Seguramente os hayáis preguntado alguna vez cuál es el sentido de que los españoles seamos de los pocos países del mundo donde se implantan las persianas en todas las casas y algunos lugares de trabajo. ¿Es por seguridad?, ¿Cultura quizá? ¿No queremos que nos vean los vecinos?

Lo cierto es que esta cuestión siempre extraña a nuestros vecinos europeos y sobre todo a los que viven más hacia el norte que por regla tienen menos horas de luz.

En España el uso de persianas viene dado por la cultura popular y por las horas de sol. Recordamos que es uno de los países europeos donde más luz solar hay, de media entre 2.500 y 3.000 horas frente a 1.600 horas de Holanda por ejemplo.

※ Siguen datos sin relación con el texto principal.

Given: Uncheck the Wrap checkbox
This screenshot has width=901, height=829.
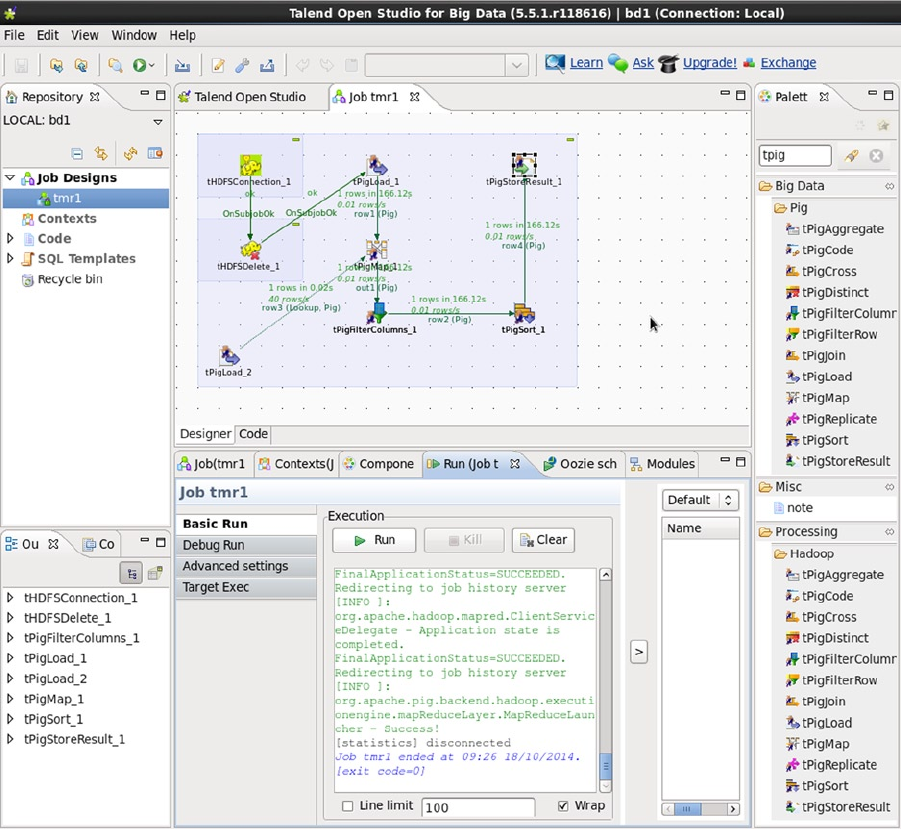Looking at the screenshot, I should (x=563, y=806).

Sin embargo, también forma parte de nuestra esencia popular y son un distintivo de nuestro paisaje inmobiliario en los núcleos de población.

Lo cierto es que según algunos testimonios de expertos en la cultura española, “en España existen aún costumbres de la cultura árabe muy enraizadas, de vivir para dentro de la casa y tener lo bonito en el interior, como los patios, y mirar a través de las celosías”.

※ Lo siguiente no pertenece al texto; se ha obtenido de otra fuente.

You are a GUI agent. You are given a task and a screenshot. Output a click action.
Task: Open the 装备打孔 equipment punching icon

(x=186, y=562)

La idea de tener las ventanas abiertas como “muestra de la honestidad de los huéspedes y no tener miedo a enseñar si eres pobre o rico”, es propia de países protestantes calvinistas como los del centro de Europa. Por otro lado en España la ética católica implicaba una preocupación por el qué dirán, por demostrar una conducta irreprochable acorde con lo que se espera socialmente de ti. Y las persianas, desconectan tu casa del exterior.